![picture](https://drive.google.com/uc?export=view&id=1eCsjNAtjXuXfqBLxeEnsBpOikUO06msr)

<br>

---
---

<div class="alert alert-block alert-warning">
<h1><span style="color:green"> Foundations of Artificial Intelligence<br> (AI701-Fall2022) </span><h1>

<h2><span style="color:green"> Lab-11: Convolutional Neural Network (CNN) for MNIST classification </span><h2>
</div>

---
---

## Loading the dataset from Google Drive (For Google Colab Users only)

Sign in to Google Drive and upload the lab11_material.zip file to the google drive.
Use the following commands to access the dataset.

In [1]:
from google.colab import drive
drive.mount('/content/drive')
!cp -r "/content/drive/MyDrive/lab11_material" "/content/"
!cp -r "/content/drive/MyDrive/lab11_material" "/content/"

Mounted at /content/drive


In [2]:
!unzip -o lab11 material.zip #Unzip the dataset

unzip:  cannot find or open lab11, lab11.zip or lab11.ZIP.


In [4]:
!mv "/content/lab11_material/data" "/content/"
!mv "/content/lab11_material/dataset" "/content/"
!mv "/content/lab11_material/MNISTtools.py" "/content/"

mv: cannot stat '/content/lab11_material/data': No such file or directory
mv: cannot stat '/content/lab11_material/dataset': No such file or directory
mv: cannot stat '/content/lab11_material/MNISTtools.py': No such file or directory


For lab machines users, please download lab11_material.zip. Unzip it and keep the unzipped files and this jupyter notebook in the same working directory.

In [5]:
import numpy as np
import torch
import time
import platform

In [6]:
print(f'Pytorch version: {torch.__version__}')
print(f'cuda version: {torch.version.cuda}')
print(f'Python version: {platform.python_version()}')
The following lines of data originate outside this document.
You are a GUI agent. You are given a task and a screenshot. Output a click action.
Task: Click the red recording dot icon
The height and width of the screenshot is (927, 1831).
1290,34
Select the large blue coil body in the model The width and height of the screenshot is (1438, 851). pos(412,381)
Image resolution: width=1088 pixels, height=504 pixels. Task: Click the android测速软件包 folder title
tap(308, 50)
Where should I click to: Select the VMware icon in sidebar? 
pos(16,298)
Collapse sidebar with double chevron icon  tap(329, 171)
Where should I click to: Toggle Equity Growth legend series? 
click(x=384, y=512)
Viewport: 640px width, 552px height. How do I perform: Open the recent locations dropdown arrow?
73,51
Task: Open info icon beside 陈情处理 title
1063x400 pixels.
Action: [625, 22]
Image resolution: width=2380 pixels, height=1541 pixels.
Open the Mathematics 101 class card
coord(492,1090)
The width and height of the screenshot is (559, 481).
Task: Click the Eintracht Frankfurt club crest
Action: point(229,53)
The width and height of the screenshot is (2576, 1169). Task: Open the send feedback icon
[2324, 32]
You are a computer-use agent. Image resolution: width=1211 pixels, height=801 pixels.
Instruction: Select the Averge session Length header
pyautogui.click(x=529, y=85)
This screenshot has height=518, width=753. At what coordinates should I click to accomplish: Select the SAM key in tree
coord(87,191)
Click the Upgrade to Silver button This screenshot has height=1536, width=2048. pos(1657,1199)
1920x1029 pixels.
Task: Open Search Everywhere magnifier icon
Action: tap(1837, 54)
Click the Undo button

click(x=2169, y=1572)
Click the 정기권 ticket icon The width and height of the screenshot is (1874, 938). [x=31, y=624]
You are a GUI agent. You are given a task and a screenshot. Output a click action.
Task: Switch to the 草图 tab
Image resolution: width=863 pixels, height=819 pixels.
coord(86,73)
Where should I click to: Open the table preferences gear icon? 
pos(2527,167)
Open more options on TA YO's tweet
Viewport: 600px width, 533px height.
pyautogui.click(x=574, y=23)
Pytorch version: 1.12.1+cu113
cuda version: 11.3
Python version: 3.7.15


In [7]:
device = 'cuda' if torch.cuda.is_available() else 'cpu'
print(device)

cuda


## MNIST Data preparation

### Load MNIST data and normalize

In [8]:
from MNISTtools import load, show

In [9]:
xtrain, ltrain = load(dataset='training', path='dataset/')
xtest, ltest = load(dataset='testing', path='dataset/')

In [10]:
def normalize_MNIST_images(x):
    '''
    Args:
        x: data
    '''
    x_norm = x.astype(np.float32)
    return x_norm*2/255-1

In [11]:
# normalization
xtrain = normalize_MNIST_images(xtrain)
xtest = normalize_MNIST_images(xtest)

### Reshape
Torch expects that the input of a convolutional layer is stored in the following format
`Batch size × Number of input channels × Image width × Image height`

In [12]:
# reshape to 3d
xtrain = xtrain.reshape([28,28,-1])[:,:,None,:]
xtest = xtest.reshape([28,28,-1])[:,:,None,:]
print(f'shape of xtrain after reshape is {xtrain.shape}.')
print(f'shape of xtest after reshape is {xtest.shape}.')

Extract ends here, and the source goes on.